Anti-neoplastic agent thymoquinone induces degradation of α and β tubulin proteins in human cancer cells without affecting their level in normal human fibroblasts.
Fiche publication
Date publication
octobre 2012
Journal
Investigational new drugs
Auteurs
Membres identifiés du Cancéropôle Est :
Pr SCHINI-KERTH Valérie, Pr GIES Jean-Pierre, Dr AUGER Cyril
Tous les auteurs :
Alhosin M, Ibrahim A, Boukhari A, Sharif T, Gies JP, Auger C, Schini-Kerth VB
Lien Pubmed
Résumé
The microtubule-targeting agents derived from natural products, such as vinca-alkaloids and taxanes are an important family of efficient anti-cancer drugs with therapeutic benefits in both haematological and solid tumors. These drugs interfere with the assembly of microtubules of α/β tubulin heterodimers without altering their expression level. The aim of the present study was to investigate the effect of thymoquinone (TQ), a natural product present in black cumin seed oil known to exhibit putative anti-cancer activities, on α/β tubulin expression in human astrocytoma cells (cell line U87, solid tumor model) and in Jurkat cells (T lymphoblastic leukaemia cells). TQ induced a concentration- and time-dependent degradation of α/β tubulin in both cancer cell types. This degradation was associated with the up-regulation of the tumor suppressor p73 with subsequent induction of apoptosis. Interestingly, TQ had no effect on α/β tubulin protein expression in normal human fibroblast cells, which were used as a non-cancerous cell model. These data indicate that TQ exerts a selective effect towards α/β tubulin in cancer cells. In conclusion, the present findings indicate that TQ is a novel anti-microtubule drug which targets the level of α/β tubulin proteins in cancer cells.

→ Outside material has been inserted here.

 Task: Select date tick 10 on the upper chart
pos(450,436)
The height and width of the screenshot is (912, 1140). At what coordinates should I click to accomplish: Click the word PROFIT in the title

Furthermore, they highlight the interest of developing anti-cancer therapies that target directly tubulin rather than microtubules dynamics.
Mots clés
Antineoplastic Agents, pharmacology, Apoptosis, drug effects, Astrocytoma, metabolism, Benzoquinones, pharmacology, Cell Line, Tumor, DNA-Binding Proteins, antagonists & inhibitors, Fibroblasts, drug effects, Humans, Jurkat Cells, Nuclear Proteins, antagonists & inhibitors, Precursor Cell Lymphoblastic Leukemia-Lymphoma, metabolism, Proteolysis, drug effects, Tubulin, metabolism, Tumor Protein p73, Tumor Suppressor Proteins, antagonists & inhibitors, Up-Regulation, drug effects
Référence
Invest New Drugs. 2012 Oct;30(5):1813-9